A 43 ans, Mohammad Rasheed, un chauffeur de tuk-tuk vivant dans un bidonville de Korangi, en bordure de Karachi, la plus grande ville du pays, n'a jamais connu l'opulence.

Il assure avoir économisé un an durant pour acheter une bicyclette d'occasion à Nabeeha, 6 ans. Le vélo rose aux pneus usés a finalement été acquis pour 300 roupies (2 euros).

Quand l'Agence d'enquête pakistanaise (FIA) l'a appelé il y a quelques semaines au sujet de transactions de 3 milliards de roupies (19,5 millions d'euros) qu'il aurait effectuées en 2004, Mohammad Rasheed est tombé des nues.

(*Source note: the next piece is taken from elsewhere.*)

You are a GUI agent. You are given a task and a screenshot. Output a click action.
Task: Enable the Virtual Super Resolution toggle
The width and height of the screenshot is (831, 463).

"J'ai commencé à transpirer et à trembler en pensant aux horribles conséquences", raconte-t-il à l'AFP. Illettré, il dit n'avoir d'abord pas compris les sommes en jeu. Puis il a voulu prendre la fuite. Son entourage l'en a dissuadé.

La FIA l'a rapidement innocenté. Mais l'angoisse est demeurée.

"J'ai arrêté de conduire mon tuk-tuk de peur d'être arrêté par des services de renseignement ou kidnappé par des inconnus" alléchés par sa richesse supposée, frissonne-t-il. "Ma femme est tombée malade à cause de la tension."

- "Tragédie" -

Ces dernières semaines, une douzaine d'histoires similaires sont apparues dans les journaux au Pakistan. Des comptes en banque richement garnis, puis subitement vidés, ont été retrouvés aux noms de Pakistanais souvent pauvres.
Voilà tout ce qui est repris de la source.